Johnson was part of the rotating four-person team (with Jakob Butturff, Andrew Anderson and Kristopher Prather) that won the trios gold medal for Team USA at the 2021 International Bowling Federation (IBF) Super World Championships in Dubai. With the final match between USA and South Korea ending in a tie, Johnson was chosen by coach Bryan O'Keefe to roll the tenth frame of a ninth/tenth frame roll-off, which USA won 57–49.

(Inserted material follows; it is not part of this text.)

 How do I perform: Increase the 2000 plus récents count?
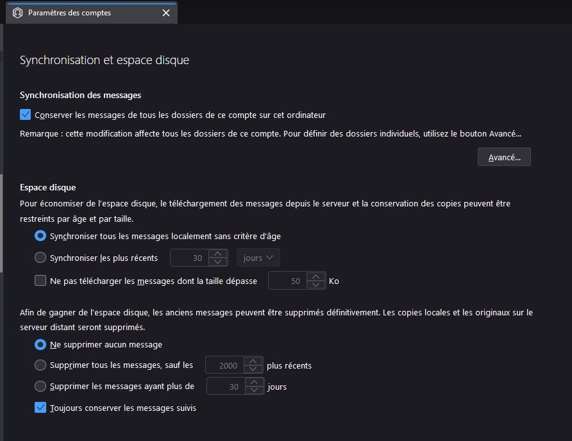254,362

On August 23, 2022, Johnson and partner Kris Prather won gold medals in Doubles at the PanAm Bowling Champion of Champions event held in Rio de Janeiro, Brazil. With an eight-game total of 1,921 pins (240.13 average), Johnson topped the men's field for the event. He and Prather were part of a USA sweep in Doubles, as Shannon O'Keefe and Bryanna Coté won Doubles gold in the women's event. Johnson settled for bronze medals in the Singles and All Events categories, finishing third in both behind teammate Prather and Brazil's Bruno Costa.

==Professional career==
Johnson is a three-time PBA Midwest Region Player of the Year (2017, 2018 and 2020)., and he won the 2019 KPBA SamHo Cup, a Korean PBA event. He has won 11 PBA Regional Tour titles. Through his first seven years on the PBA Tour, he had six runner-up finishes, including finishing second while bowling as an amateur at the 2015 USBC Masters major.

In 2021, Johnson teamed with former NFL star Terrell Owens to win Chris Paul's annual CP3 PBA Celebrity Invitational pro-am event. Johnson qualified as the #3 seed for the 2022 U.S. Open finals, but lost his only match to Jason Belmonte.

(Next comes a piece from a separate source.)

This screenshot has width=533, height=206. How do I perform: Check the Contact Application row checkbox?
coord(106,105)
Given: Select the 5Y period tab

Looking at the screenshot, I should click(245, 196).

Based on points earned during the first 13 events of the 2022 PBA Tour season, Johnson qualified as the #10 seed for the PBA Tour Playoffs. After defeating #7 seed Jakob Butturff in the Round of 16 and #15 seed Shawn Maldonado in the quarterfinals, Johnson was eliminated in the semifinals by sixth-seeded Tommy Jones. Despite no titles, Johnson cashed a career-high $92,700 in 2022.

On September 10, 2023, Johnson won his first PBA title at the Storm Lucky Larsen Masters in Helsingborg, Sweden. After knocking off American Anthony Simonsen in the semifinals, AJ topped Swedish standout Jesper Svensson in the finals.

Johnson suffered his seventh career runner-up finish at the 2024 PBA Illinois Classic, losing to top seed Marshall Kent. He was a member of the Las Vegas High Rollers PBA Elite League team, which won the 2024 Elias Cup championship.